Friday’s procedures relate to a ruling by the Pretoria high court in Makate’s favour on the release of records and other contracts with other service providers in income-generating initiatives with the company.

The court gave Vodacom 21 days to supply Makate with copies of other value added services contracts it had with other service providers, including those involving prepaid recharge, bulk messaging, Look4Me service, Mobile Trip Sheet, Vodacom Paypoint and the 082911 emergency service.

Constitutional Court justice Jody Kollapen, who was still in the Pretoria high court at the time, ruled that Makate should, on top of the copies of the contracts, be given parts of a KPMG report, dated November 3 2008, subject to a “confidentiality regime” which includes not passing it on to any third party.

Vodacom wants the court to reword the order it granted Makate because it was not in possession of all the contracts.

Of the 18 contracts specified, Vodacom only supplied Makate with 11. It said it could not locate the other seven.

The company said it made the court application to avoid being held in contempt of court and to “ensure that adverse inferences (and potential negative consequences) Makate seeks to rely upon, are properly adjudicated upon by this honourable court, or an appeal court”.

It seems as if Vodacom now wishes to have a further day in court with a ‘play of word’, the insertion of which, with respect, will not make an iota of difference insofar as the final adjudication of the main application is concerned.

—  Nkosana Makate

Vodacom relied on Makate’s supplementary affidavit in the review application in which he said he did not “accept that the above-mentioned documents are the only documents available to Vodacom”, to push for the court order to be amended to reflect that what it gave him were all the contracts it could find.

“The prejudice that Vodacom will suffer should the application not be finally determined is manifest.
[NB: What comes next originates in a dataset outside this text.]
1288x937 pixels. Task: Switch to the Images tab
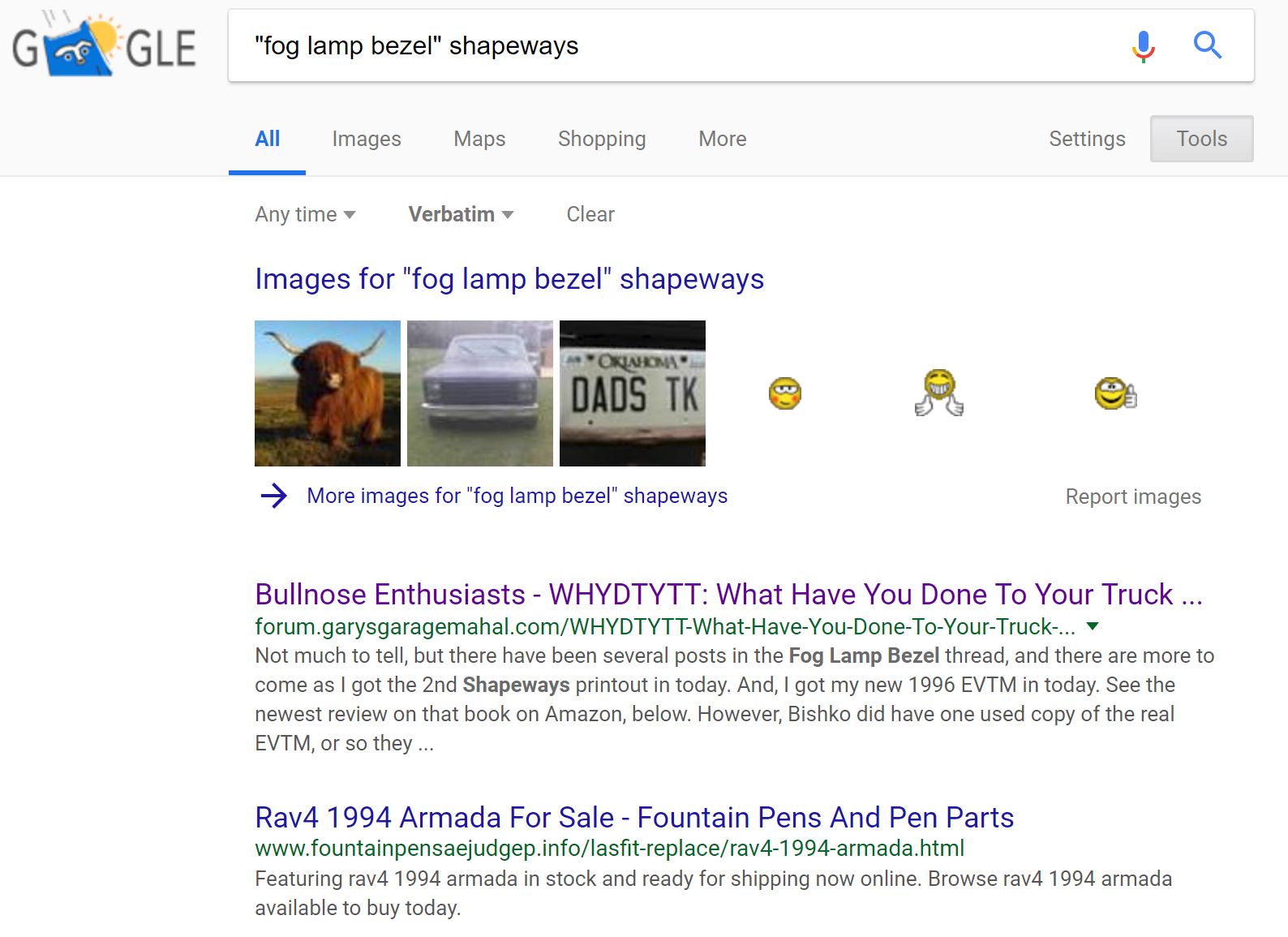pyautogui.click(x=367, y=139)
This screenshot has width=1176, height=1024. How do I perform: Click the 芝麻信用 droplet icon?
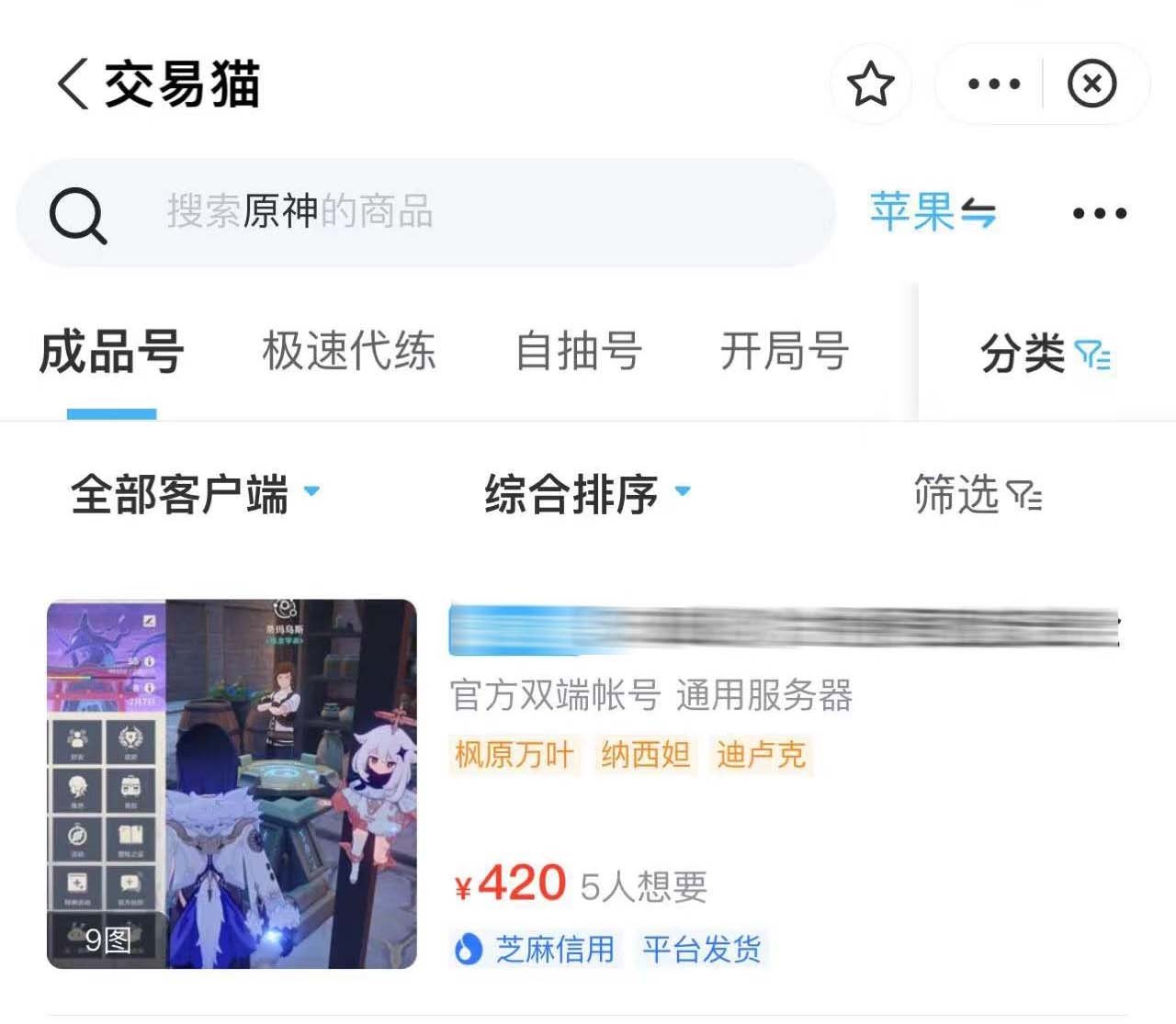pos(469,949)
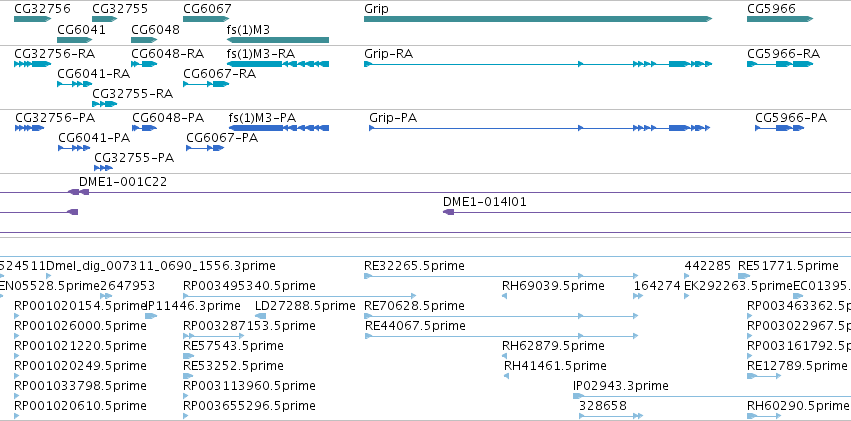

All of these untested allegations made by Makate will and ought to be determined by this honourable court,” it stated in its papers.

Vodacom stated that if the court refuses to grant the variation it seeks, it is alternatively applying for leave to appeal the order in an effort to avert an order of contempt of court for non-compliance in all aspects of the order granted against the company.

In his responding papers, Makate accused Vodacom of bringing up an issue he considered irrelevant and having no bearing on the dispute in the higher court.

“It seems as if Vodacom now wishes to have a further day in court with a ‘play of word’, the insertion of which, with respect, will not make an iota of difference insofar as the final adjudication of the main application is concerned,” argued Makate.

Makate said: “No order, however worded, can compel you (Vodacom) to provide documents you don't possess.”

“It is respectfully submitted that Vodacom in these proceedings is not only frivolous and vexatious but should be frowned upon,” Makate stated.

The main legal battle between the parties is once again headed for the Supreme Court of Appeal in Bloemfontein.

The Pretoria high court in April granted Vodacom leave to appeal a February ruling which gave the company one month to make “a fresh determination” to pay Makate.

In August 2019, Makate said he believed Vodacom owed him in the region of R20bn, which he said reflected a 5% share of an estimated R205bn revenue generated from the Please Call Me service and interest calculated over an 18-year period.

“I would be entitled to at least R10bn before interest based on our conservative modelled calculation,” he said at the time.